Renovations are underway at two brick buildings along South Boston's waterfront, which the company says will be ready in the first half of 2019. G.E. had already postponed plans to build an additional headquarters building on the site until those renovations are done. A company spokesperson says that decision remain unchanged.
“Earlier this year, G.E. announced plans to reduce $1 [billion] in cost in 2017 and $2 [billion] in cost by the end of 2018," a company spokesperson said in a statement. "As we have said, all aspects of the company are being evaluated for cost efficiencies, and that includes job reductions."
The company says those layoffs are corporate, and will have a limited impact on Boston-area employees.

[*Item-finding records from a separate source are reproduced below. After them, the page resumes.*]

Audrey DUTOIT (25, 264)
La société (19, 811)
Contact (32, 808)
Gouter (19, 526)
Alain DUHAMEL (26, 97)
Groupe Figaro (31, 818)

G.E. announced it will refocus around three business units: aviation, health care and power. That's likely good news for about three thousand workers at G.E.'s Aviation facility in Lynn who design, manufacture and assemble jet engines.
"Right now, 300,000 people, as we're here, are in the sky, sitting in planes powered by G.E. engines," CEO John Flannery told employees Monday. "That's the size of the city of Pittsburgh,"
A company spokesman said the new cutbacks will not change or impact workers in Lynn.
An aerospace report shows G.E. Aviation was the industry’s most profitable company in 2016, making more than $6 billion.
The president of the Lynn aviation facility’s union tells WGBH News that they’ve hired more than 200 people in the last year, and they’re expecting more investment in machines and training going forward.